BackgroundGallbladder cancer (GBC) is likely to be diagnosed at progressive stages and shows a very poor prognosis. Combination therapy with gemcitabine and cisplatin (GEMCIS) has been widely used as first-line palliative chemotherapy for advanced GBC. This study was designed to investigate the efficacy of GEMCIS and identify prognostic factors in patients with unresectable GBC.MethodsPatients with GBC who were treated with GEMCIS from January 2008 to June 2017 in a single tertiary hospital were included.
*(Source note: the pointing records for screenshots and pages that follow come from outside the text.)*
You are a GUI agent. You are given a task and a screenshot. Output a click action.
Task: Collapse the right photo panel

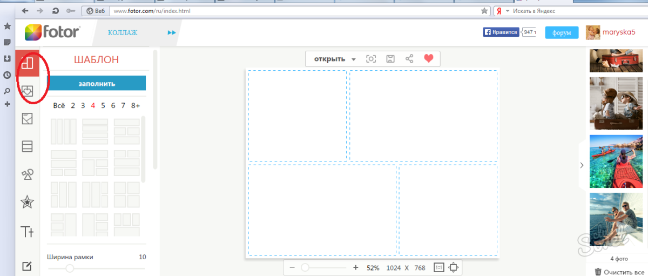[582, 165]
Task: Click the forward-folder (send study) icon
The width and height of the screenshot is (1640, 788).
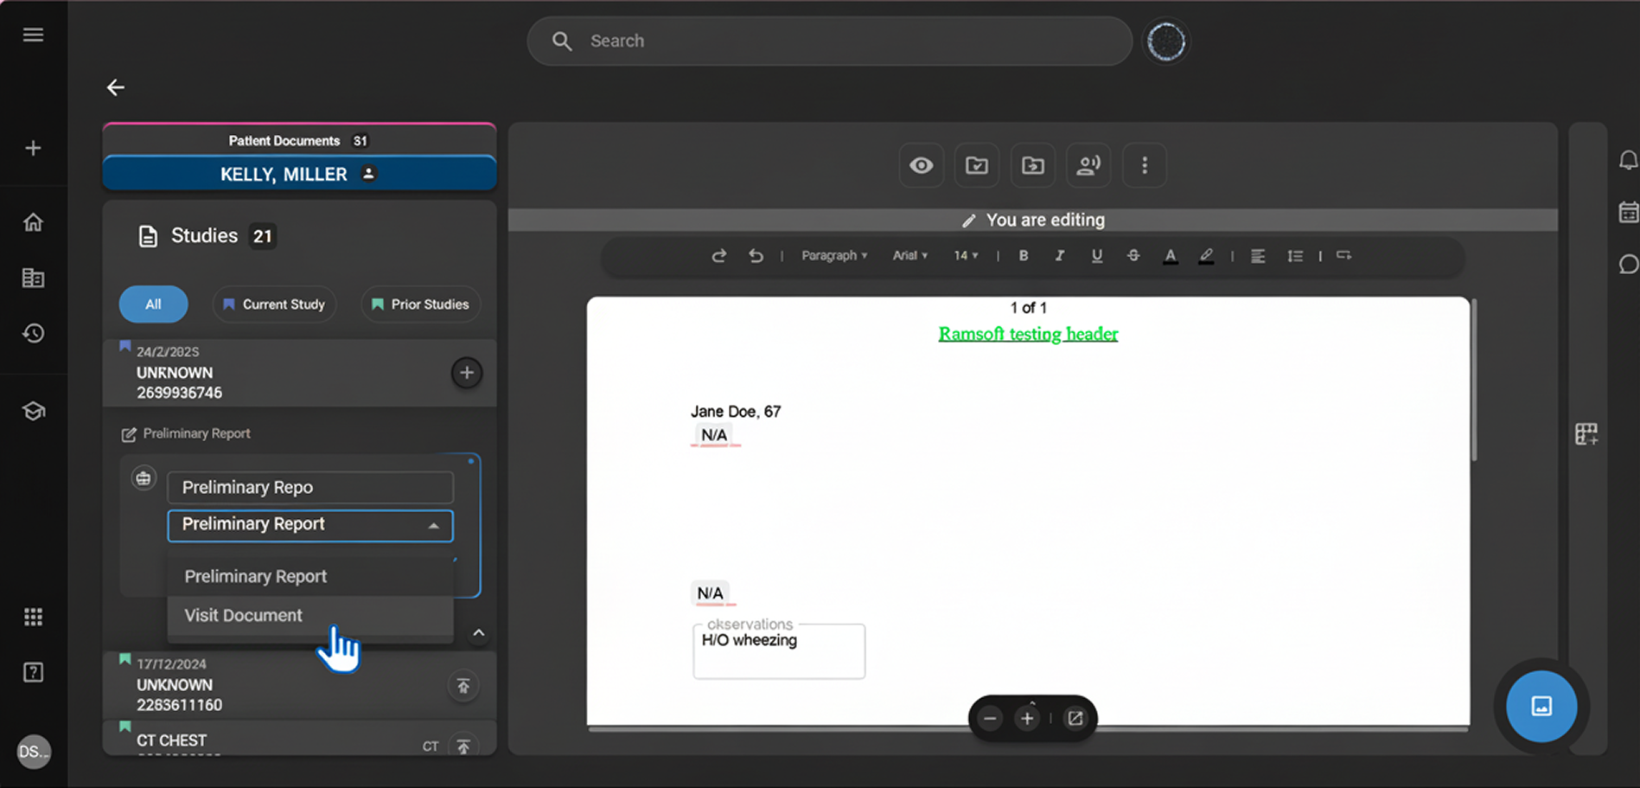Action: 1032,165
All cases of GBC were diagnosed by pathologic findings and extent of the tumour was assessed by imaging tests. Combination chemotherapy consisted of cisplatin 25 mg/m2 and gemcitabine 1000 mg/m2 intravenously on days 1 and 8 every 3 weeks. To determine factors affecting prognosis, Kaplan–Meier survival analysis, log-rank test and the Cox proportional hazard regression linear model were used. All variables with P < 0.1 in univariable analysis were included in the multivariable model.ResultsA total of 173 patients received a median of 5.3 ± 4.4 cycles of chemotherapy over 3.8 ± 3.9 months. Most of the patients (94.8%) were stage IVB at the time of diagnosis and the most common site of metastasis was the liver (42.8%). Disease control rate was 59.5%: 2 (1.2%) patients with complete response, 26 (15.0%) patients with partial response and 75 (43.4%) patients with stable disease. Overall survival (OS) and progression-free survival were 8.1 (95% confidence interval [CI], 7.1–10.2) and 5.6 (95% CI 4.5–6.8) months, respectively. Multivariable regression model indicated that metastasis to liver (hazard ratio [HR] = 1.63, 95% CI 1.11–2.40; P = 0.013), neutrophil-to-lymphocyte ratio (NLR) ≥3 (HR 1.65, 95% CI 1.09–2.49; P = 0.017), CEA ≥ 5 ng/mL (HR 1.50, 95% CI 1.02–2.19; P = 0.038), and CA19–9 ≥ 500 U/mL (HR 1.59, 95% CI 1.01–2.50; P = 0.043) were significantly associated with OS.ConclusionsGEMCIS demonstrated a high disease control rate in patients with unresectable GBC. Factors independently related to OS were metastasis to liver, NLR ≥ 3, CEA ≥ 5 ng/mL and CA19–9 ≥ 500 U/mL.